Solve Vehicle Routing Problem With Reinforcement Learning

This is a short review of a framework for solving Vehicle Routing Problem (VRP) using deep reinforcement learning.

VRP is relevant to many real-world problems. Imagine a waste collection company has a number of clients with varying amounts of solid waste, waiting at various locations. It wants to design efficient routes for its fleet of trucks such that all clients (their demands) are served collectively by the trucks and the total distance of the routes is minimal. If your problem has a shape like this, well, it is about time we talked about VRP.

What exactly is VRP? In the two previous posts, we already talked about Traveling Salesperson Problem (TSP) in other posts and mentioned that TSP is a special case of VRP. Recall TSP has a single salesperson (vehicle) that wants to visit $n$ cities (a complete, weighted, undirected graph) exactly once most efficiently. In addition, the salesperson starts from one of the cities called a depot and must return to it at the end. As such, TSP is a single route problem.

$m$-Traveling Salespeople Problem

A diagram for multi-route problem. Credit: link.

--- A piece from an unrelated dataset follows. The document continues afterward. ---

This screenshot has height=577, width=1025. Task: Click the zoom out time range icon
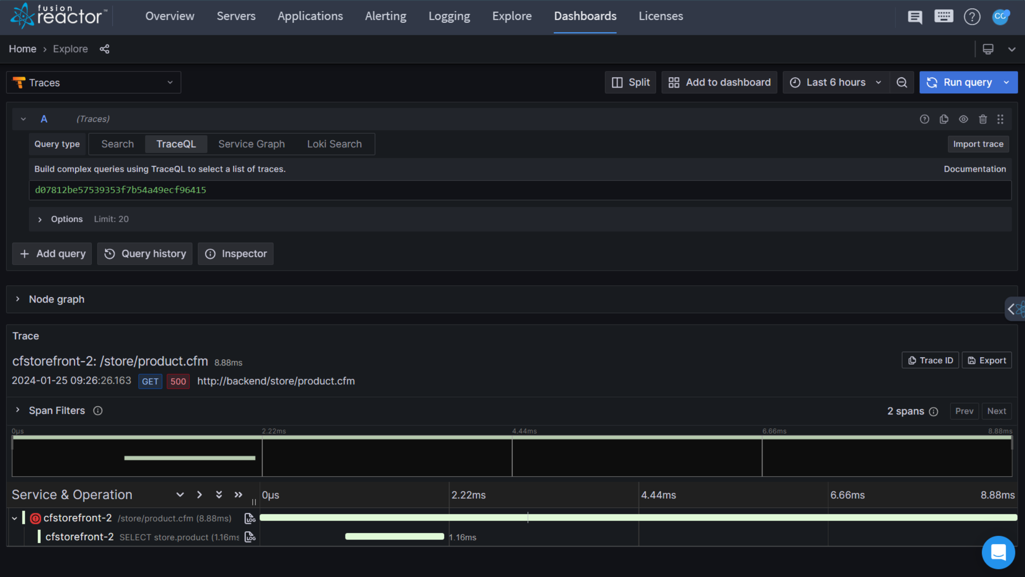coord(901,82)
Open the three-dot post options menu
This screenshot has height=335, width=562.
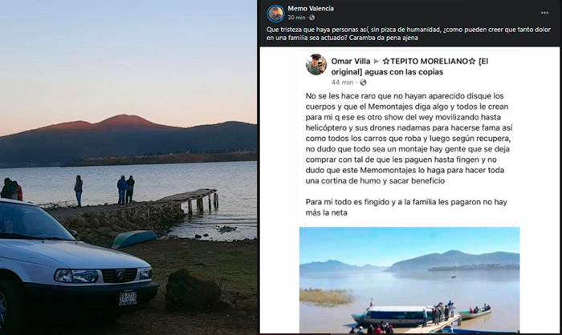click(x=544, y=13)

Now, consider your company grew a bit and managed to hire $m(\ge 1)$ salespeople for the same set of cities. How do we plan $m$ distinct routes that cover all cities at least once using a single shared depot? This problem is called $m$-TSP. Interestingly, $m$-TSP is, at most (in worst time complexity), as difficult as 1-TSP. This follows from the observation that $m$-TSP can be re-formulated to 1-TSP at no significant cost. The idea is to make $m$ copies of the shared depot $dp_1, dp_2, \dots, dp_m$ and insert them into an input graph as if they are distinct $\{x_1,\dots,x_n, dp_1, \dots, dp_m\}$ . Next, we assign an infinite weight between any made-up $m$ vertices, so no edge incident to any pair of them would be used. Of course, as for the edges incident to $n$ vertices, we just copy the weights of the original depot. The problem has been reduced to 1-TSP of $(n + m)$ cities. The reduction took $\Theta(n \cdot m)$. Once we solve the 1-TSP (not easy), the solution will be of the form $\pi = (d\rightarrow \bar{x}_1 \rightarrow d \rightarrow \bar{x}_2 \rightarrow \dots \rightarrow d)$ where $\bar{x}$ is a subset of the original vertices $x$ (not $dp$). This is because the solution must visit every depot only once and between any two depots, there will be non-empty $\bar{x}$ (because, no edge connecting two depots will be used). Then, we decompose $\pi$ into m tours $\pi_1 = (dp, \bar{x}_1, dp), \dots, \pi_m = (dp, \bar{x}_m, dp)$ . Assuming $\pi$ is optimal, how do we know if the m tours $\pi_1, \dots, \pi_m$ are optimal? We can prove by contradiction: assume our $m$ tours are not optimal. This implies there exists at least one inefficient route (different from the optimal). Since $\pi$ is optimal, every sub-path of $\pi$ should also be optimal. Hence, a contradiction.

Vehicle Routing Problem

A map of VRP variants. Credit: link.

Now, congratulations on your company’s even bigger success. Your business now expanded to an item pickup business. You have a fleet of $m$ trucks (salespeople) and built multiple storage houses. That is, it may have multiple depots and additional constraints on vehicle capacity, maximum distance per route, and the likes. Then, we have a VRP that is intrinsically more complicated than TSP. Notice in VRP, we sometimes relax the “visit-only-once” constraint; due to other constraints, a feasible solution may not exist if we enforced it. As a general rule of thumb, VRP is tackled in practice almost exclusively by heuristics that has two major schemes¹:

Cluster first and route next: partition a given area into sub-areas and solve a single route problem for each sub-area.
Route first and cluster second: solve a single route problem to produce a single optimal route (likely, local) and split the route into sub-routes.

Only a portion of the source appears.